→ Problem requirements:
Nothing but the text of the records belongs in your answer: repeat all of it exactly and leave out the images.
########
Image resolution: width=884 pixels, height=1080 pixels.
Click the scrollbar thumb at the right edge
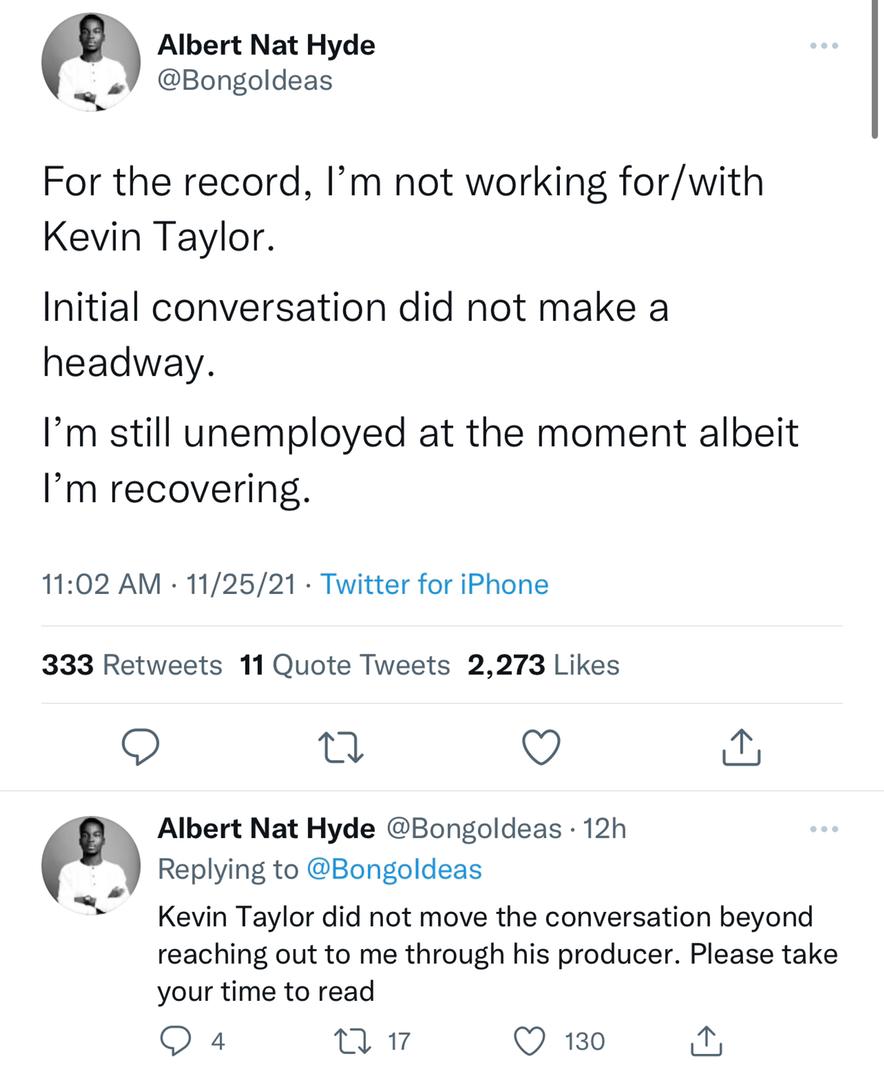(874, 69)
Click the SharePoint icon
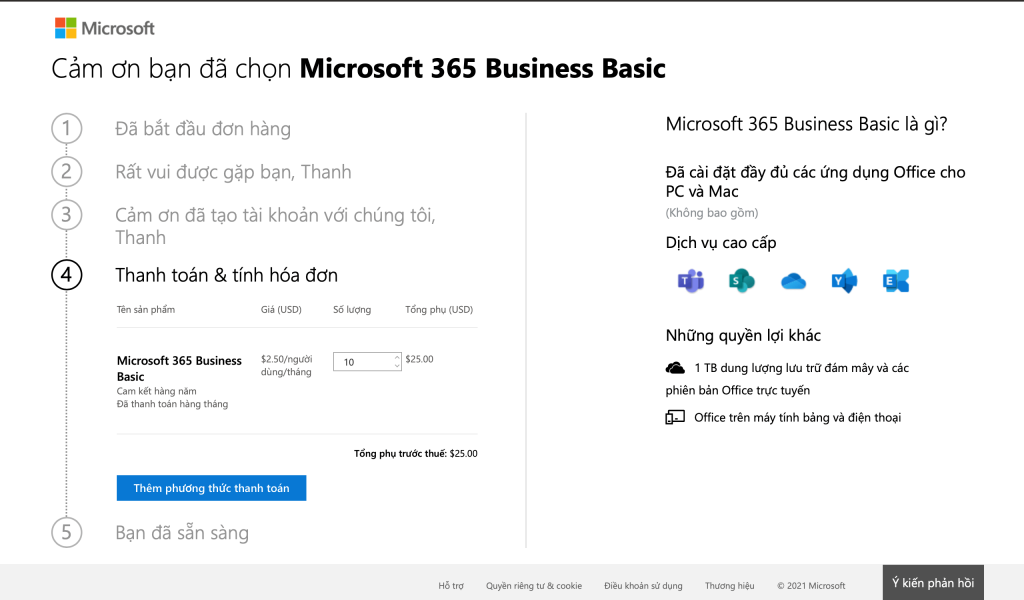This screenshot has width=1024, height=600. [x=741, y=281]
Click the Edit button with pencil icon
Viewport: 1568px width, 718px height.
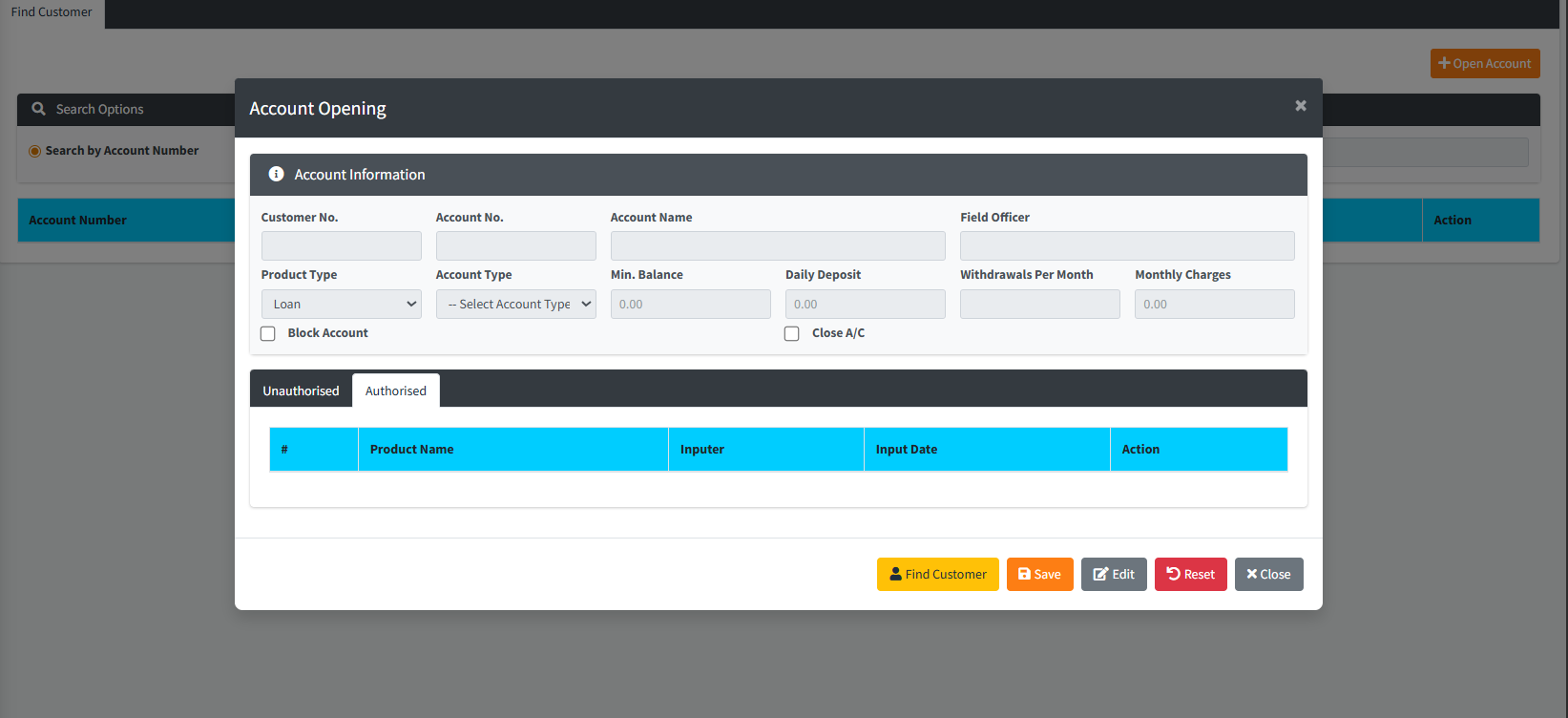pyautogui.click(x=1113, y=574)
########
→ Worked solution:
Image resolution: width=884 pixels, height=1080 pixels.
Click the scrollbar thumb at the right edge
(874, 69)
Click the SharePoint icon
This screenshot has width=1024, height=600. [x=741, y=281]
Click the Edit button with pencil icon
Viewport: 1568px width, 718px height.
pyautogui.click(x=1113, y=574)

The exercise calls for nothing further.